All of the data should be reproduced word for word, though its pictures must be omitted.

## Data
--

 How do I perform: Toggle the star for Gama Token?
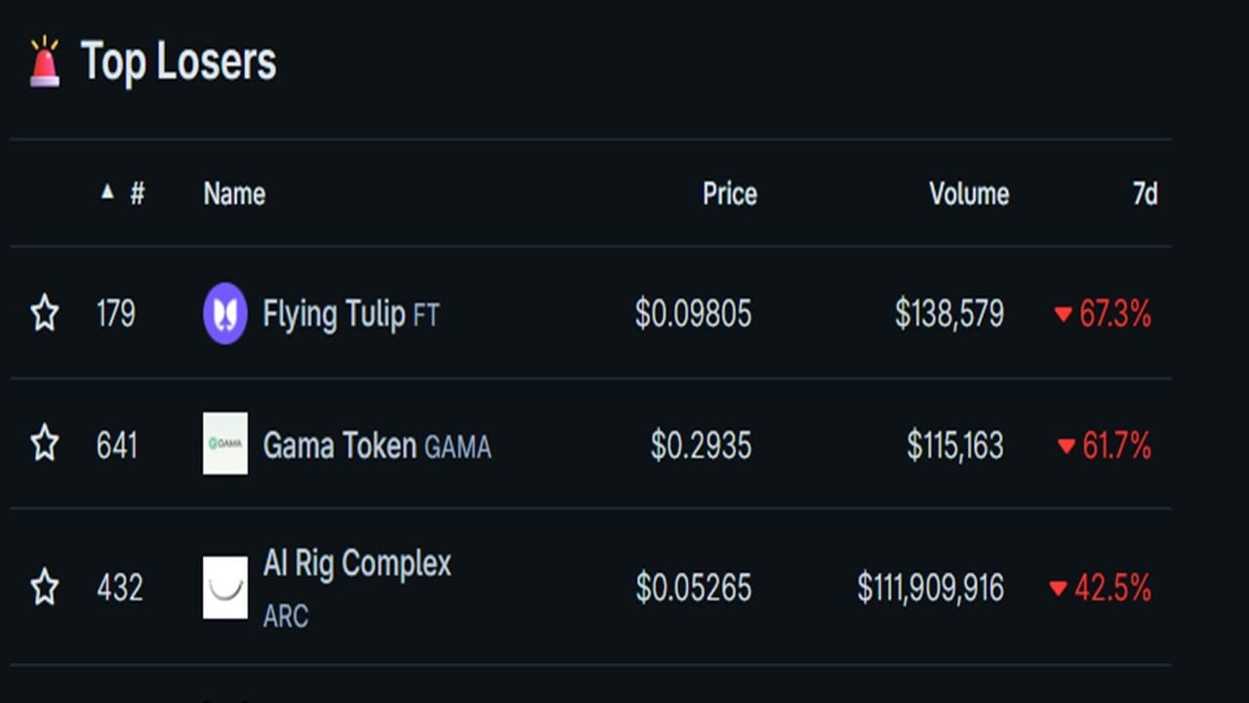tap(45, 444)
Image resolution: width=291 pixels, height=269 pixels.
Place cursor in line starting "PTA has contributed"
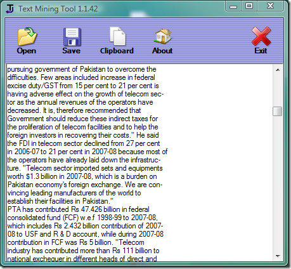[x=79, y=209]
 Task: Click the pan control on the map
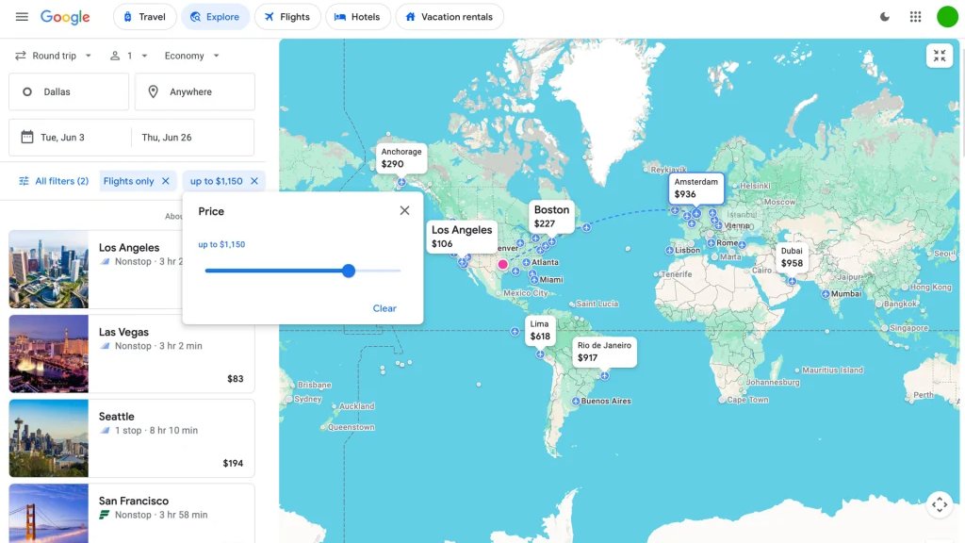point(940,504)
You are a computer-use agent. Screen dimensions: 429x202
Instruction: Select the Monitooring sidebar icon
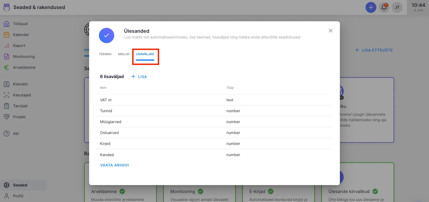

--

## Solution to this problem
 How do I perform: Toggle the star for Gama Token?
tap(45, 444)
Image resolution: width=291 pixels, height=269 pixels.
Place cursor in line starting "PTA has contributed"
[x=79, y=209]
 Task: Click the pan control on the map
point(940,504)
You are a computer-use agent. Screen dimensions: 429x202
Instruction: Select the Monitooring sidebar icon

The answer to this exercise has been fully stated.